By default, this path is /etc/kubernetes/admin.conf.
root@bootstrap $ export KUBECONFIG=/etc/kubernetes/admin.conf
root@bootstrap $ kubectl get nodes --kubeconfig /etc/kubernetes/admin.conf
NAME STATUS ROLES AGE VERSION
bootstrap Ready bootstrap,etcd,infra,master 17m v1.15.5
root@bootstrap $ kubectl get pods --all-namespaces -o wide --kubeconfig /etc/kubernetes/admin.conf
NAMESPACE NAME READY STATUS RESTARTS AGE IP NODE NOMINATED NODE READINESS GATES
kube-system calico-kube-controllers-7c9944c5f4-h9bsc 1/1 Running 0 6m29s 10.233.220.129 bootstrap <none> <none>
kube-system calico-node-v4qhb 1/1 Running 0 6m29s 10.200.3.152 bootstrap <none> <none>
kube-system coredns-ff46db798-k54z9 1/1 Running 0 6m29s 10.233.220.134 bootstrap <none> <none>
kube-system coredns-ff46db798-nvmjl 1/1 Running 0 6m29s 10.233.220.132 bootstrap <none> <none>
kube-system etcd-bootstrap 1/1 Running 0 5m45s 10.200.3.152 bootstrap <none> <none>
kube-system kube-apiserver-bootstrap 1/1 Running 0 5m57s 10.200.3.152 bootstrap <none> <none>
kube-system kube-controller-manager-bootstrap 1/1 Running 0 7m4s 10.200.3.152 bootstrap <none> <none>
kube-system kube-proxy-n6zgk 1/1 Running 0 6m32s 10.200.3.152 bootstrap <none> <none>
kube-system kube-scheduler-bootstrap 1/1 Running 0 7m4s 10.200.3.152 bootstrap <none> <none>
kube-system repositories-bootstrap 1/1 Running 0 6m20s 10.200.3.152 bootstrap <none> <none>
kube-system salt-master-bootstrap 2/2 Running 0 6m10s 10.200.3.152 bootstrap <none> <none>
kube-system storage-operator-7567748b6d-hp7gq 1/1 Running 0 6m6s 10.233.220.138 bootstrap <none> <none>
metalk8s-ingress nginx-ingress-control-plane-controller-5nkkx 1/1 Running 0 6m6s 10.233.220.137 bootstrap <none> <none>
metalk8s-ingress nginx-ingress-controller-shg7x 1/1 Running 0 6m7s 10.233.220.135 bootstrap <none> <none>
metalk8s-ingress nginx-ingress-default-backend-7d8898655c-jj7l6 1/1 Running 0 6m7s 10.233.220.136 bootstrap <none> <none>
metalk8s-logging loki-0 0/1 Pending 0 6m21s <none> <none> <none> <none>
metalk8s-monitoring alertmanager-prometheus-operator-alertmanager-0 0/2 Pending 0 6m1s <none> <none> <none> <none>
metalk8s-monitoring prometheus-operator-grafana-775fbb5b-sgngh 2/2 Running 0 6m17s 10.233.220.130 bootstrap <none> <none>
metalk8s-monitoring prometheus-operator-kube-state-metrics-7587b4897c-tt79q 1/1 Running 0 6m17s 10.233.220.131 bootstrap <none> <none>
metalk8s-monitoring prometheus-operator-operator-7446d89644-zqdlj 1/1 Running 0 6m17s 10.233.220.133 bootstrap <none> <none>
metalk8s-monitoring prometheus-operator-prometheus-node-exporter-rb969 1/1 Running 0 6m17s 10.200.3.152 bootstrap <none> <none>
metalk8s-monitoring prometheus-prometheus-operator-prometheus-0 0/3 Pending 0 5m50s <none> <none> <none> <none>
metalk8s-ui metalk8s-ui-6f74ff4bc-fgk86 1/1 Running 0 6m4s 10.233.220.139 bootstrap <none> <none>
From the console output above, Prometheus, Alertmanager and Loki pods are in a
Pendingstate because their respective persistent storage volumes need to be provisioned. To provision these persistent storage volumes, follow this procedure.Check that you can access the MetalK8s GUI after the installation is completed by following this procedure.
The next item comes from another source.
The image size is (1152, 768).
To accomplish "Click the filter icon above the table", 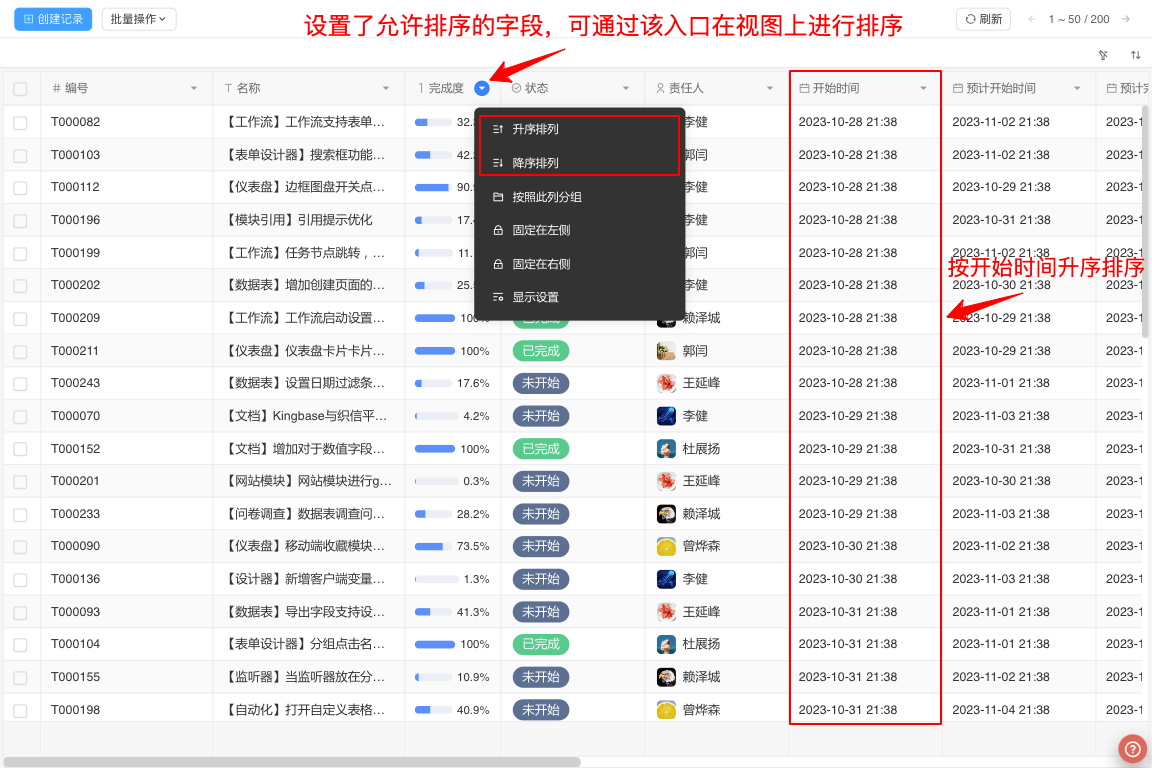I will [x=1103, y=55].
At this stage, the MetalK8s GUI should be up and ready for you to explore.
Note
Monitoring through the MetalK8s GUI will not be available until persistent storage volumes for both Prometheus and Alertmanager have been successfully provisioned.
If you encounter an error during installation or have issues validating a fresh MetalK8s installation, refer to the Troubleshooting section.